**AVAILABLE RECORDS:**
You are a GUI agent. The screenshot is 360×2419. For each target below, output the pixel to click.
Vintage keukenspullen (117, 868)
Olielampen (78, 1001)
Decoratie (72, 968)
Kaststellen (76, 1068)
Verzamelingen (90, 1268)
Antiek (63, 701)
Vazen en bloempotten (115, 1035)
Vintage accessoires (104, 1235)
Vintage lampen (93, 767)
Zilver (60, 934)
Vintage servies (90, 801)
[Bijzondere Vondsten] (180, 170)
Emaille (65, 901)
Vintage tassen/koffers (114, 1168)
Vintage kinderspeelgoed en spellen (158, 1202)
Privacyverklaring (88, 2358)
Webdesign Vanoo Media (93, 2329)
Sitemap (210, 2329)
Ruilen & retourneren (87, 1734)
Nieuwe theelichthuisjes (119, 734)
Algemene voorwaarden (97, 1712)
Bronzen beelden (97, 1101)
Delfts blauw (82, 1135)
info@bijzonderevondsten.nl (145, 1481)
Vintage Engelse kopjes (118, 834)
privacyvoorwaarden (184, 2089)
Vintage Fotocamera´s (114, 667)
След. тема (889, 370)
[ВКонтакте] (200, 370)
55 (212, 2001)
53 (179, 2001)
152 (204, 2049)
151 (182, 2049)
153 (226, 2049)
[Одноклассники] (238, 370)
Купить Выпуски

**PROBLEM TO WORK ON:** Write down every entry exactly.

**RESPONSE TO THIS EXERCISE:**
You are a GUI agent. The screenshot is 360×2419. For each target below, output the pixel to click.
Vintage keukenspullen (117, 868)
Olielampen (78, 1001)
Decoratie (72, 968)
Kaststellen (76, 1068)
Verzamelingen (90, 1268)
Antiek (63, 701)
Vazen en bloempotten (115, 1035)
Vintage accessoires (104, 1235)
Vintage lampen (93, 767)
Zilver (60, 934)
Vintage servies (90, 801)
[Bijzondere Vondsten] (180, 170)
Emaille (65, 901)
Vintage tassen/koffers (114, 1168)
Vintage kinderspeelgoed en spellen (158, 1202)
Privacyverklaring (88, 2358)
Webdesign Vanoo Media (93, 2329)
Sitemap (210, 2329)
Ruilen & retourneren (87, 1734)
Nieuwe theelichthuisjes (119, 734)
Algemene voorwaarden (97, 1712)
Bronzen beelden (97, 1101)
Delfts blauw (82, 1135)
info@bijzonderevondsten.nl (145, 1481)
Vintage Engelse kopjes (118, 834)
privacyvoorwaarden (184, 2089)
Vintage Fotocamera´s (114, 667)
След. тема (889, 370)
[ВКонтакте] (200, 370)
55 (212, 2001)
53 (179, 2001)
152 (204, 2049)
151 (182, 2049)
153 (226, 2049)
[Одноклассники] (238, 370)
Купить Выпуски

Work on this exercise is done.